WHEN YOU WERE YOUNG
Is there a book from your childhood that really sticks out in your mind? And, is there a book that you now read with your own children that has completely grabbed their imagination?
RUSSELL &
OONA PINCH
Russell and Oona Pinch live in London with their two
daughters, Ada, aged two and Floris, aged six
months.
A husband and wife team, they run the
award-winning furniture, product and interior design
company, PINCH. Russell also designs for other
retailers and brands including SCP, Ercol, Conran
and JME, Jamie Oliver’s home-ware range.
For Russell Pinch, there remains one firm favourite:
“My favourite book would have to be Danny the
Champion of the World, by Roald Dahl, because
Danny was everything I dreamed of being and his life
was everything I wanted – living in a caravan,
masterminding plots with his dad, embarking on
escapades to catch pheasants out in the woods.

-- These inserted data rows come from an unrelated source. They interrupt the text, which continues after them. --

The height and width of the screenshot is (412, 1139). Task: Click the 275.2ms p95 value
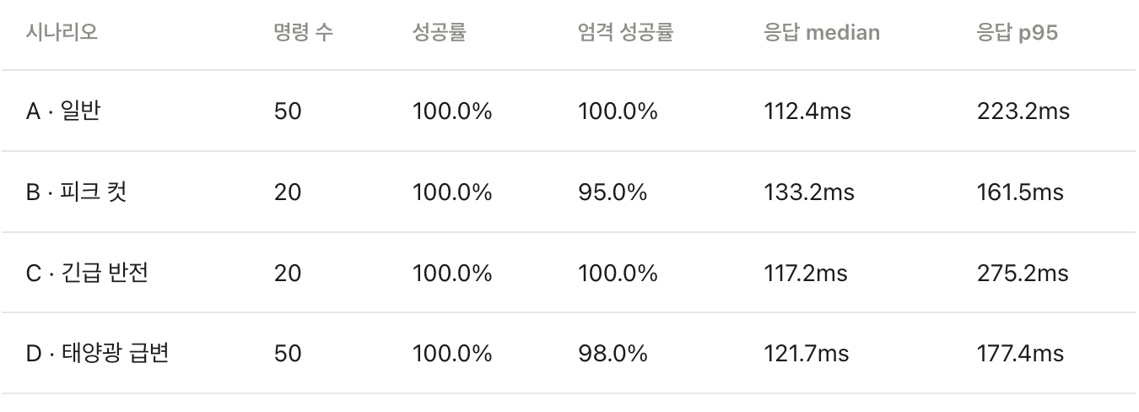[x=1023, y=274]
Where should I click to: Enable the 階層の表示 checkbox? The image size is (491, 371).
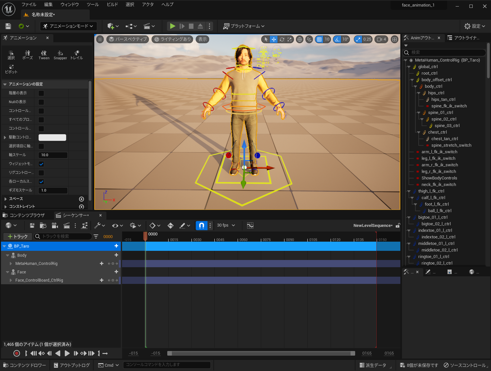click(x=41, y=93)
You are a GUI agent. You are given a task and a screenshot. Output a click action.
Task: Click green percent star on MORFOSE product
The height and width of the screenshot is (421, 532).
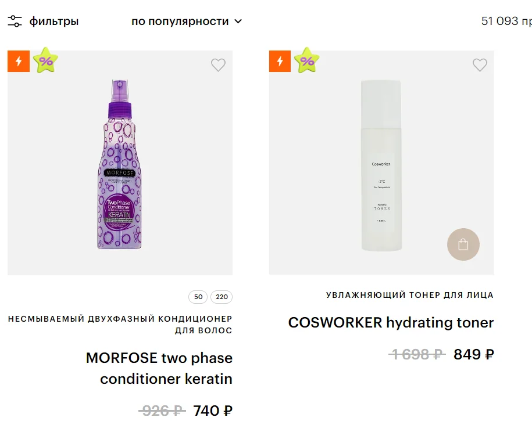pos(45,60)
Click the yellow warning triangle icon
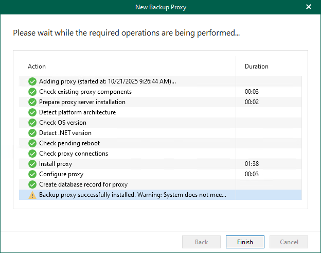Screen dimensions: 321x253 [x=32, y=195]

It’s a little tragic that I now live in London!”
Oona’s childhood choice just had to be The Secret
Seven books, by Enid Blyton: “because it’s about a
mixed gang of boys and girls and I just really wanted
to hang out with them. I envied them that they did
so much and had adventures without their parents
knowing!”
And, what about now? “I really love
reading Up in the Tree, by Margaret Atwood, with
Ada. It’s an absolutely beautiful book, with amazing
drawings,” says Russell. First published in the
1970’s, Margaret Atwood not only wrote and
illustrated the book, she also hand-lettered the type.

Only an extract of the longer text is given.